Jeune femme « têtue et imprudente », estiment ses parents, Waad Al-Kateab est étudiante à Alep lorsque le printemps arabe souffle un vent de révolte jusqu’en Syrie en 2011. Elle commence alors à filmer les manifestations, la joie du peuple, la destruction des effigies de Bachar al-Assad… Puis continue de filmer pendant la guerre, comme une raison d’être ; la journaliste-citoyenne témoigne et envoie ses images à la chaîne anglaise Channel 4. La répression est violente, « Bachar tue son peuple », et le dictateur déclare la guerre totale aux rebelles.

Et puis les cris, les pleurs, les horreurs de la guerre

Waad Al-Kateab filme, notamment un ami médecin, Hamza, qui « avait toujours le sourire ». L’ami devient mari, et Waad met dans son film des images de leur mariage, de la naissance de leur bébé, la petite fille d’Alep qui ne connait que la guerre et dont le prénom siginifie le ciel. Waad rêve d’un ciel avec des oiseaux, des arbres, des nuages… Celui au-dessus de sa tête est rayé par des avions russes, plombé par les bombes lâchées, et obscurci par les fumées noires qui s’élèvent des ruines.

Malgré l’extrême violence déversée sur Alep, Waad et Hamza décident de rester, abandonnent leur jolie maison avec jardin pour vivre dans les sous-sols de l’hôpital de fortune créé par Hamza, et sur lequel vont pleuvoir missiles, obus, bombes… Waad filme toujours, sa fille Sama, son mari au travail, la vie quotidienne, les familles, ces enfants qui se baignent dans des trous d’obus, ou peignent des couleurs sur un bus explosé. Et puis les cris, les pleurs, les horreurs de la guerre. Ces cadavres repêchés dans le fleuve par dizaines, ces deux gamins qui portent leur frère jusqu’à l’hôpital où ils ne pourront que le pleurer, cette mère qui vient chercher son fils mort et tient à le porter elle-même, cette femme enceinte de neuf mois, grièvement blessée, et son bébé ramené à la vie, ces images de vidéo-surveillance lors du bombardement de l’hôpital, ces corps allongés au sol, ces traces de sang à terre... Des séquences terribles, qui font de ce documentaire un témoignage poignant.

Mais une ville assiégée et en plein chaos n’est vraiment pas un endroit pour élever un enfant. Waad et Hamza doivent se résoudre à quitter la ville, le pays, ils seront parmi les derniers à quitter Alep, en décembre 2016. La famille, les parents, Sama et sa petite sœur, vit désormais à Londres. Pendant tout le récit, Waad s’adresse à elle, car c’est bien « Pour Sama » qu’elle a fait ce film ; mais c’est aussi pour tous les autres, pour montrer ce que fut la vie en Syrie, à Alep, pendant une décennie de ce siècle.

Enregistrements extraits:
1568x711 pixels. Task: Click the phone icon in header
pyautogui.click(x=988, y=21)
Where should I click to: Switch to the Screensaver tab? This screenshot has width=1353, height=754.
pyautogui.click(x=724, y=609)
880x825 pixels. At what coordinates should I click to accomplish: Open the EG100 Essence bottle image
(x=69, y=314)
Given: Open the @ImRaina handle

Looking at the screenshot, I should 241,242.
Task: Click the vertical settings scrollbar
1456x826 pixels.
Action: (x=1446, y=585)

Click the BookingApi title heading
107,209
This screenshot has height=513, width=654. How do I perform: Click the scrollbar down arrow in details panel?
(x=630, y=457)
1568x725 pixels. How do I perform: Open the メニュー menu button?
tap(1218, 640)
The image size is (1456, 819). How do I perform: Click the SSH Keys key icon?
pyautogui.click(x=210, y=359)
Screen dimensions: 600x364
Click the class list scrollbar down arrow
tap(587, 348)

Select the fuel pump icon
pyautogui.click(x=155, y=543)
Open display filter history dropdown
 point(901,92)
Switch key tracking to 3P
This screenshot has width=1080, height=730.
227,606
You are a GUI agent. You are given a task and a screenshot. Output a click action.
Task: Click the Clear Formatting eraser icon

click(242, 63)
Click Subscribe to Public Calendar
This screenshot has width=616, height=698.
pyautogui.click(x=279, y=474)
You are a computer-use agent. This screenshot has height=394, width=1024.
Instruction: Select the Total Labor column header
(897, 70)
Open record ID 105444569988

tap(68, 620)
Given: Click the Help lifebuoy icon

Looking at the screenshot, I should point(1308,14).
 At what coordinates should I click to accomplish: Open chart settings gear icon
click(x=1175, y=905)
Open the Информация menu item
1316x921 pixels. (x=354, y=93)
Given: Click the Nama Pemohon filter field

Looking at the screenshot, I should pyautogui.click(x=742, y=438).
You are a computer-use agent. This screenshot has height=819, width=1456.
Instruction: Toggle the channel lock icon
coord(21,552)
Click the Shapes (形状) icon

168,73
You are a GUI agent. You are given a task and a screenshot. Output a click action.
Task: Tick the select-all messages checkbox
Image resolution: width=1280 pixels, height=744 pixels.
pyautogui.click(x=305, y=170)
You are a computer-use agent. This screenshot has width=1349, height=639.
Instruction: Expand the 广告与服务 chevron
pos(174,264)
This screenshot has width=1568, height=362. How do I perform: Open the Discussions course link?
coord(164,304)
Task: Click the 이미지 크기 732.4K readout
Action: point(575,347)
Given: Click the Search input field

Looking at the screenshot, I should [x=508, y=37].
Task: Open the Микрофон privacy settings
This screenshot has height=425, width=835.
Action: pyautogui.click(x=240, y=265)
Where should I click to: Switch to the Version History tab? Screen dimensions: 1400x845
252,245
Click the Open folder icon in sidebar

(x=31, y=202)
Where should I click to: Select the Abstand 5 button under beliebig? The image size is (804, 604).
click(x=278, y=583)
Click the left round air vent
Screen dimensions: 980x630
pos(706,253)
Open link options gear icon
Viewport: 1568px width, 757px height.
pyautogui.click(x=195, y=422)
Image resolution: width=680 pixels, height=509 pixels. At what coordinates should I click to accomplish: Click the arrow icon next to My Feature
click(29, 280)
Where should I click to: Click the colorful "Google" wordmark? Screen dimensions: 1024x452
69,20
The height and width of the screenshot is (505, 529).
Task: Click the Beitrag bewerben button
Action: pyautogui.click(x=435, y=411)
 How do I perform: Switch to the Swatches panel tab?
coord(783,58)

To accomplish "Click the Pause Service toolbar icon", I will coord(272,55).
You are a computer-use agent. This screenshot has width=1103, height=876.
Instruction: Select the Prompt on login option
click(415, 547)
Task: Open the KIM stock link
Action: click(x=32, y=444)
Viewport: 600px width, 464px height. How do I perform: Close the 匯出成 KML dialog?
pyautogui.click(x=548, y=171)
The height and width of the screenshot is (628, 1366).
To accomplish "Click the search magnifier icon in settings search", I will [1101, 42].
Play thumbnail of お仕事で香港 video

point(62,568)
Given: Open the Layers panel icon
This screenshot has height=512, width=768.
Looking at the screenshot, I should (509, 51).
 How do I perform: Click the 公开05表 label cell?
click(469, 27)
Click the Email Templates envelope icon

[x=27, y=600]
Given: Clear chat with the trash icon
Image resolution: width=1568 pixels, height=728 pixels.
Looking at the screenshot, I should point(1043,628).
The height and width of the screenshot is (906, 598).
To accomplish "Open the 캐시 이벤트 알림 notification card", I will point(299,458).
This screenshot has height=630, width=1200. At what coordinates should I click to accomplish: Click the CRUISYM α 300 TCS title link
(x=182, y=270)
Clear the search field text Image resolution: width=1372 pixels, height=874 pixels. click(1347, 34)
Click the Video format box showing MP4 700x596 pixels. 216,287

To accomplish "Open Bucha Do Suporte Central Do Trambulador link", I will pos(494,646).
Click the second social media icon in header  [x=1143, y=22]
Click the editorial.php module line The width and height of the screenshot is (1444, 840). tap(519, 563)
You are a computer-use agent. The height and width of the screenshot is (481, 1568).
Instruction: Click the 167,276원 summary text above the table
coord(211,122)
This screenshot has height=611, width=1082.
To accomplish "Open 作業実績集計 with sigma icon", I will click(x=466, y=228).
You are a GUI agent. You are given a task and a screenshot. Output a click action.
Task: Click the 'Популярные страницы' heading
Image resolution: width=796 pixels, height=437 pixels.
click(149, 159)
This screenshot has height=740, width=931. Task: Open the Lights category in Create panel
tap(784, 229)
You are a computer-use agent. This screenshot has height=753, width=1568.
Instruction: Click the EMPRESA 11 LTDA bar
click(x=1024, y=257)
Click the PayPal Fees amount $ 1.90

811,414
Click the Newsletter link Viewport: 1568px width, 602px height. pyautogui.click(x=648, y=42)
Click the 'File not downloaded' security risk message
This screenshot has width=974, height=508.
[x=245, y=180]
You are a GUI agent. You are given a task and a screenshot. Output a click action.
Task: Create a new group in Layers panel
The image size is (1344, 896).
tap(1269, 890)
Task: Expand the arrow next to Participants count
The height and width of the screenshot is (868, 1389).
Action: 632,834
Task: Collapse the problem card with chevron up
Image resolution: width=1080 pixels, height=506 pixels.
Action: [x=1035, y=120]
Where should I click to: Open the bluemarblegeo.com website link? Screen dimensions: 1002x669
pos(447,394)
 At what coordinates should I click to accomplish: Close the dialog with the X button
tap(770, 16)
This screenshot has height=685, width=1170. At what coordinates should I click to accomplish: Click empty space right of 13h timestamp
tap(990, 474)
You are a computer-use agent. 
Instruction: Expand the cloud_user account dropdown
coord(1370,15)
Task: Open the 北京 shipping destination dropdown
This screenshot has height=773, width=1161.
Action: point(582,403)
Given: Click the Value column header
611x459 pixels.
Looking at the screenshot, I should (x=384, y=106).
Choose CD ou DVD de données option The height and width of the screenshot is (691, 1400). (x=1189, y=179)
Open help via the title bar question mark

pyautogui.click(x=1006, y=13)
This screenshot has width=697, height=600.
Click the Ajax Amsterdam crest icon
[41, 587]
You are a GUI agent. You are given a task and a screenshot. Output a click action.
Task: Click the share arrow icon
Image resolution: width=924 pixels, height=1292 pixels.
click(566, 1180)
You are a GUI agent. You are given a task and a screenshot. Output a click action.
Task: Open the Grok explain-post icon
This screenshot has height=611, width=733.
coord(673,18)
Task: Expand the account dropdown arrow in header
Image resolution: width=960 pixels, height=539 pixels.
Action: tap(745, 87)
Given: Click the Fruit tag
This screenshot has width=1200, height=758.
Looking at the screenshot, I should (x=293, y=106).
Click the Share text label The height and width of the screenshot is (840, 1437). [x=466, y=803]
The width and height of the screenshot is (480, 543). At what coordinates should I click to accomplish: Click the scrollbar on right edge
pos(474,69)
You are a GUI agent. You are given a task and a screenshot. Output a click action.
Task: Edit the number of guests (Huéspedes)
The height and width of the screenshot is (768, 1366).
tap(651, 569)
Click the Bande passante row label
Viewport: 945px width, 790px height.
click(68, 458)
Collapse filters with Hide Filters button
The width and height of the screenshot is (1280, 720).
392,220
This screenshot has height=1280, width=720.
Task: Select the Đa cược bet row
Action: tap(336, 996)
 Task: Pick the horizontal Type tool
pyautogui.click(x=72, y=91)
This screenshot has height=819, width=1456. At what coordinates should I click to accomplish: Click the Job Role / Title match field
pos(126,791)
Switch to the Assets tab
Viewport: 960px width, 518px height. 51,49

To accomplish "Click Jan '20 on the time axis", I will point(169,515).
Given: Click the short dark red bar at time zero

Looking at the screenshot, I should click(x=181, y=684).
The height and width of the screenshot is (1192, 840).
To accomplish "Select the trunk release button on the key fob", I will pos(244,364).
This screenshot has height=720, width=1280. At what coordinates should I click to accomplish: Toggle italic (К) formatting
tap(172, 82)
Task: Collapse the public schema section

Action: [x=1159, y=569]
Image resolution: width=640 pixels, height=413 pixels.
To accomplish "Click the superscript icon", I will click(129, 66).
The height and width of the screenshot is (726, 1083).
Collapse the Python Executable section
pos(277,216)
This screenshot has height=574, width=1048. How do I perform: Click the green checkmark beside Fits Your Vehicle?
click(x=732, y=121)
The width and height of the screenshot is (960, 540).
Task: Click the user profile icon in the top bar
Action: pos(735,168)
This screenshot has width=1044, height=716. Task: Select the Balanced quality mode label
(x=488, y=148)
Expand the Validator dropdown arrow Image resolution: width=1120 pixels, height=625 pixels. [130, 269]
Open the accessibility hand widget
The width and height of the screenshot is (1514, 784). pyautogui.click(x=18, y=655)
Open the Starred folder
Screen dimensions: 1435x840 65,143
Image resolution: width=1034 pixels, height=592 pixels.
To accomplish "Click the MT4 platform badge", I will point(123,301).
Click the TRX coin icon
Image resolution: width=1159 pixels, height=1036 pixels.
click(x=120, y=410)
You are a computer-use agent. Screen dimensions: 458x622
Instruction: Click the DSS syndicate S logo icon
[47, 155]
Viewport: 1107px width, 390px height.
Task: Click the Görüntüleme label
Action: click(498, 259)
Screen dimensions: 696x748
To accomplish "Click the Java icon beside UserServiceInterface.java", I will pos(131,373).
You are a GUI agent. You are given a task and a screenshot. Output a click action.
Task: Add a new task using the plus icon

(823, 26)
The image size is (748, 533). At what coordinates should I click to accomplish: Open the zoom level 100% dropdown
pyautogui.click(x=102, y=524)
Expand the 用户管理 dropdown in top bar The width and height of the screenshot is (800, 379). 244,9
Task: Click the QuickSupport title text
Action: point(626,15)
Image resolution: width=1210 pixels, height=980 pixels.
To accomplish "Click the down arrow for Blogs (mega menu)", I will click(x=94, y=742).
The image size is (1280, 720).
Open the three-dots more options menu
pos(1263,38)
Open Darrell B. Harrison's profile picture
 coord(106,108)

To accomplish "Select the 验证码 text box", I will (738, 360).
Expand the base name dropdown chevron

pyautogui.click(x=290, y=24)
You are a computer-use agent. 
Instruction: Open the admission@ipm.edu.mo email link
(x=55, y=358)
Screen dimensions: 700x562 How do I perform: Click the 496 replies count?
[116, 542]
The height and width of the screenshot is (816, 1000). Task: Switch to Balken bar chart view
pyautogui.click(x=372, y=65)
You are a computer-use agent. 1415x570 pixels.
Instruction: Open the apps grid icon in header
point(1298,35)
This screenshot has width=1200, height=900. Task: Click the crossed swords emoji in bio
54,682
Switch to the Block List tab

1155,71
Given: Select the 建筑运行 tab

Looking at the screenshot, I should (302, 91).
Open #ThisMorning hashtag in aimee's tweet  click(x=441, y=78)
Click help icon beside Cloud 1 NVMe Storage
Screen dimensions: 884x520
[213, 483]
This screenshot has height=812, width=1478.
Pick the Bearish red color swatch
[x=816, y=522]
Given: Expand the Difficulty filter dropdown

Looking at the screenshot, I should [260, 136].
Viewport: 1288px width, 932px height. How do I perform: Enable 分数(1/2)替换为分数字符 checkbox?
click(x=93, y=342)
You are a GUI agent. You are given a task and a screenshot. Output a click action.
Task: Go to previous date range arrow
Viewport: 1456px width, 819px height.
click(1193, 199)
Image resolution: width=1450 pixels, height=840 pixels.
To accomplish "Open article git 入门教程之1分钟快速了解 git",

Consignes:
1: Répondez aux questions suivantes d'après le passage cité.
(a) À quelle chaîne Waad Al-Kateab envoie-t-elle ses images ?
(b) Où Waad et Hamza vont-ils vivre après avoir abandonné leur maison ?
(c) En quel mois et en quelle année quittent-ils Alep ?
2: Recopiez le passage cité en commençant à « Waad Al-Kateab filme, notamment » et en terminant à « s’élèvent des ruines. ».

Réponses par tâche:
1:
(a) À la chaîne anglaise Channel 4.
(b) Dans les sous-sols de l'hôpital de fortune créé par Hamza.
(c) En décembre 2016.

2:
Waad Al-Kateab filme, notamment un ami médecin, Hamza, qui « avait toujours le sourire ». L’ami devient mari, et Waad met dans son film des images de leur mariage, de la naissance de leur bébé, la petite fille d’Alep qui ne connait que la guerre et dont le prénom siginifie le ciel. Waad rêve d’un ciel avec des oiseaux, des arbres, des nuages… Celui au-dessus de sa tête est rayé par des avions russes, plombé par les bombes lâchées, et obscurci par les fumées noires qui s’élèvent des ruines.